Experts say Trump could be making defensible arguments such as that the U.S. pulling out troops in Iraq in 2011 enabled ISIS to grow instead of making more personal accusations.

Or that Obama not enforcing the "red line" to use military force against the Syrian regime if it used chemical weapons allowed jihadist groups that opposed the regime to thrive.

"It would be accurate to say that some of the policy decision that the Obama administration has made allowed jihadist groups that had already formed to grow into what has become ISIS," Lohaus said.

"I wouldn't put it this way, but 'enabler' would probably be better?"

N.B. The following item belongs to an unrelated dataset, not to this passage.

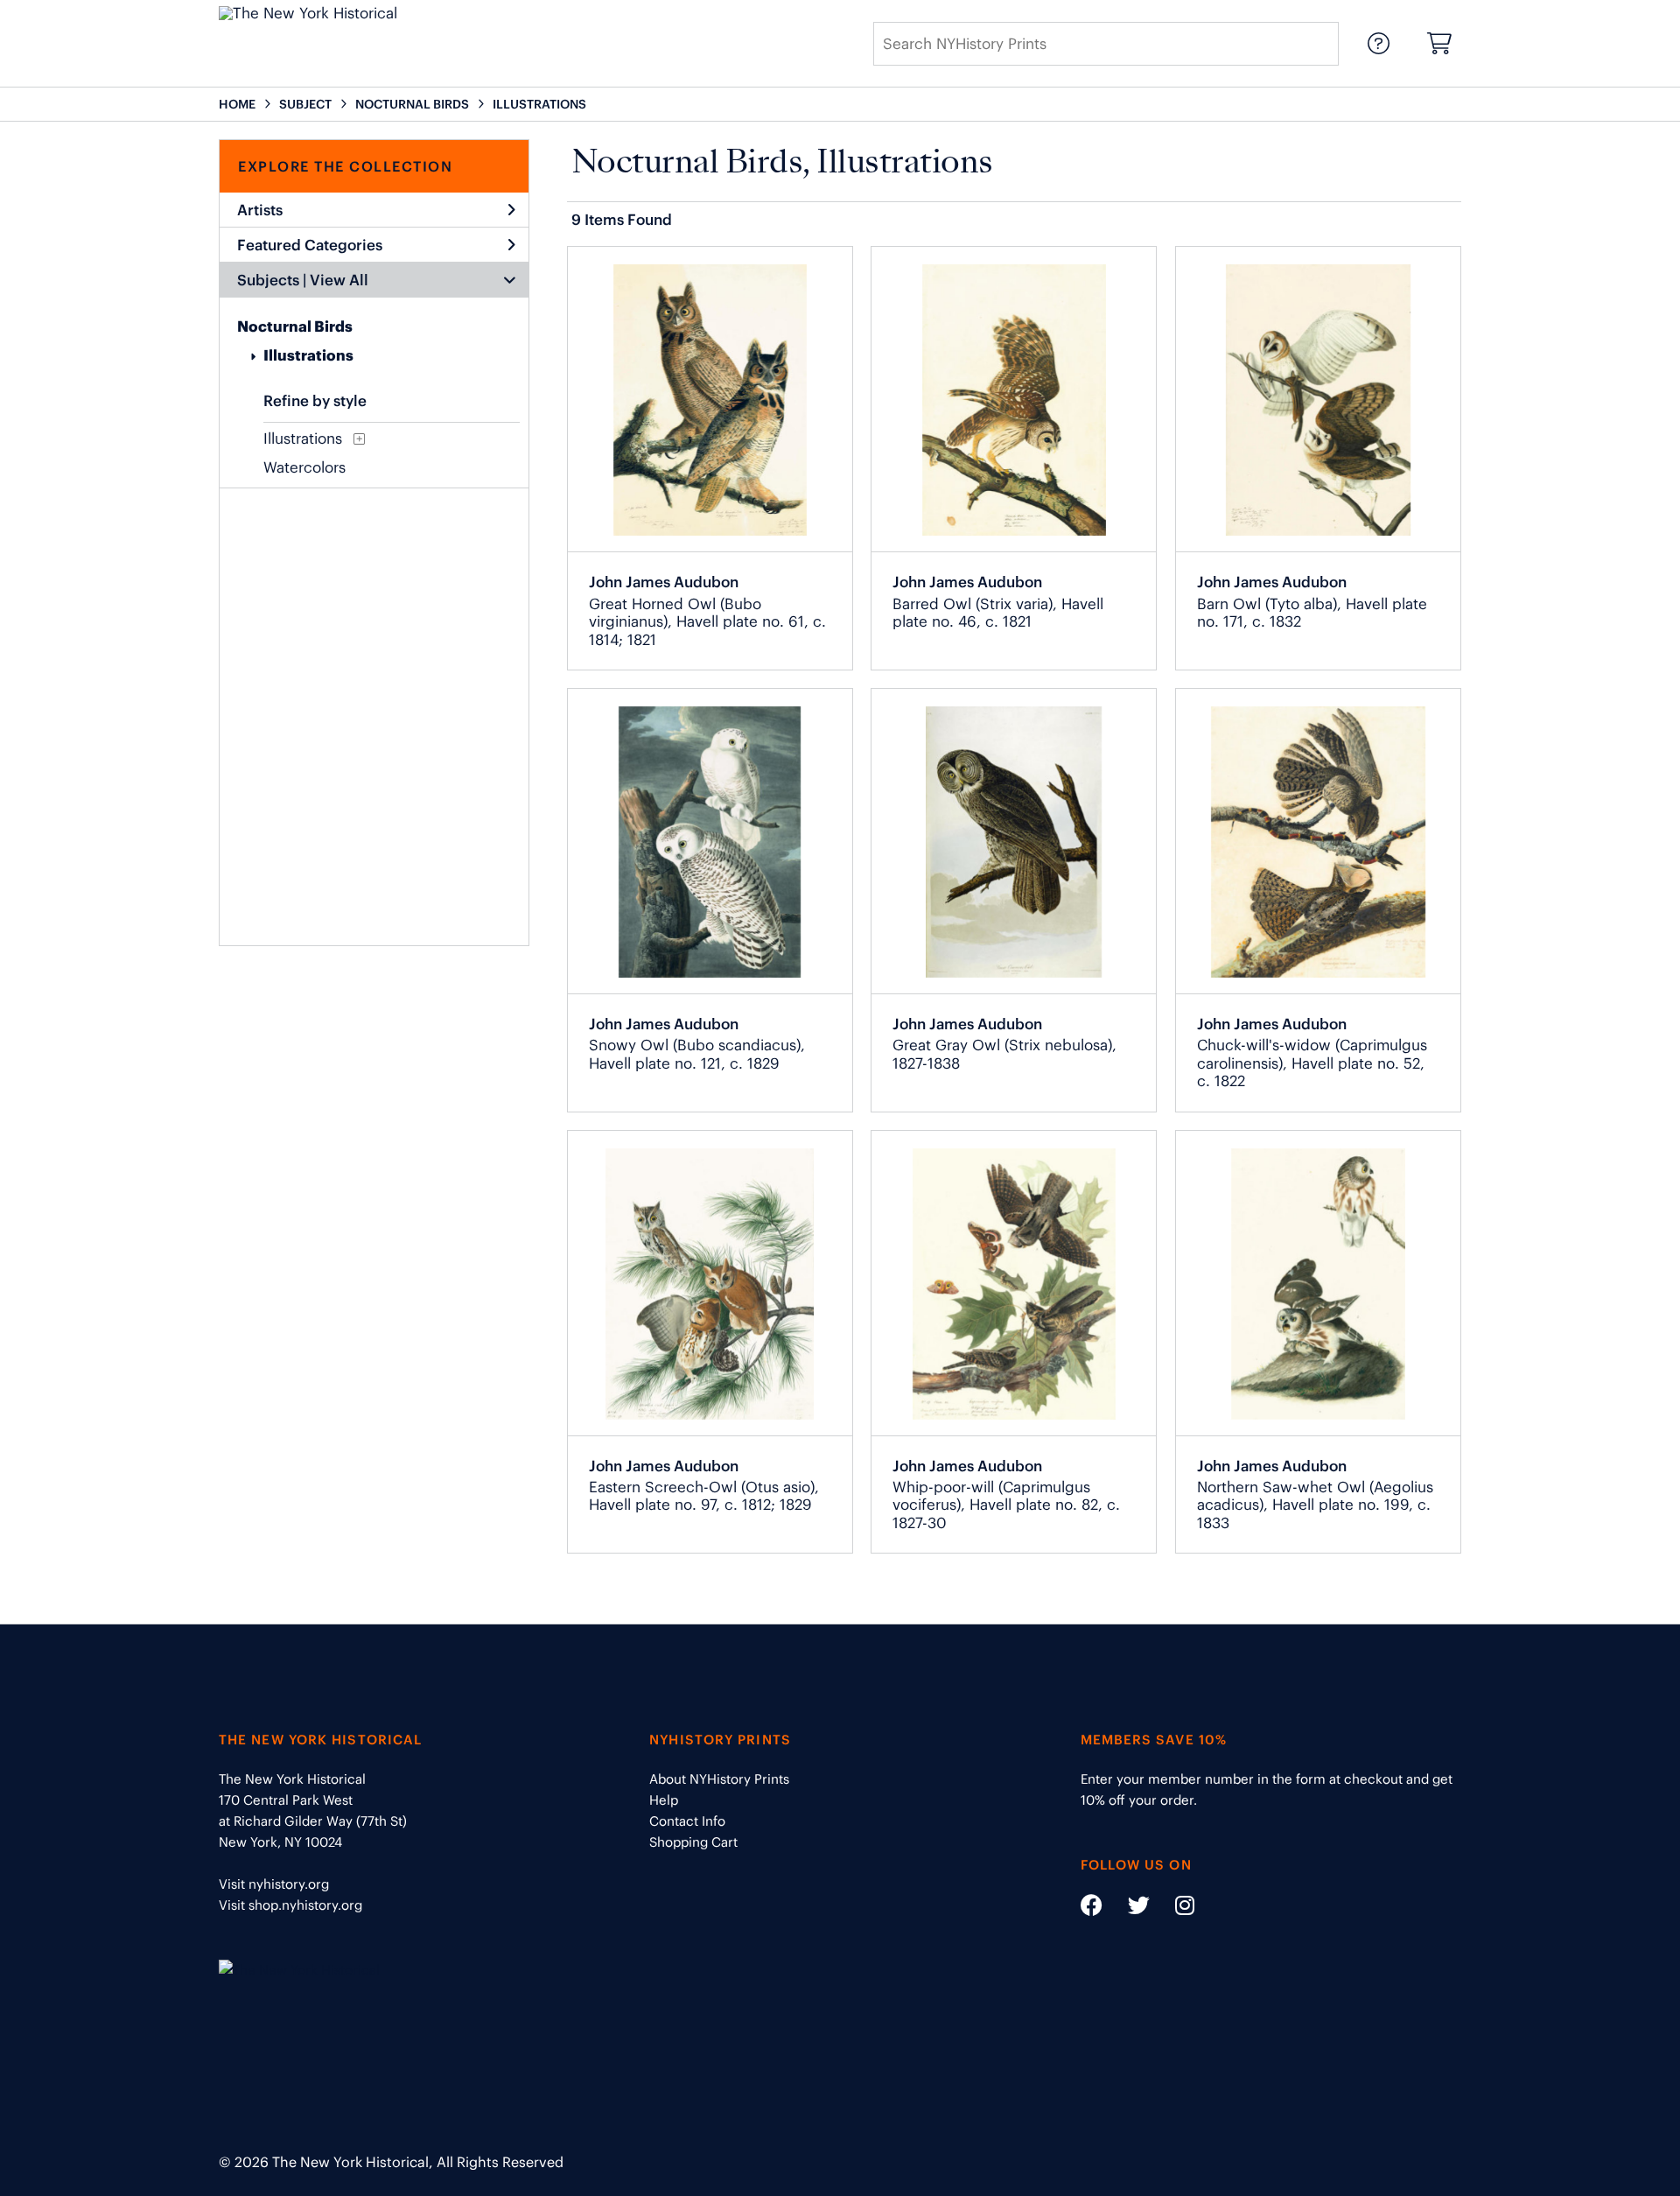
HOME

Aki Peritz, a senior fellow at the George Washington Center for Cyber and Homeland Security, said, "There's obviously a criticism with how the White House has handled a variety of foreign policy issues, whether it's Libya, or Syria or our current Iraq policy, or what have you, and those are legitimate concerns."

"But the fact that Trump pushes it into some sort of cartoony, villain-y place means that he is not to be taken seriously on these issues, and any legitimate Republican critique of the White House's handling of foreign policy issues gets immediately short-circuited into this funhouse mirror argument," he said.
...
It is similar to the point I raise when he first started his "sarcasm" founder of ISL argument.  It is another wasted opportunity by overstating the case against Obama and Clinton he allows the media to ignore the better argument.

They would let him get away with this hyperbole when he was attacking Ted Cruz, but they will not when attacking Clinton.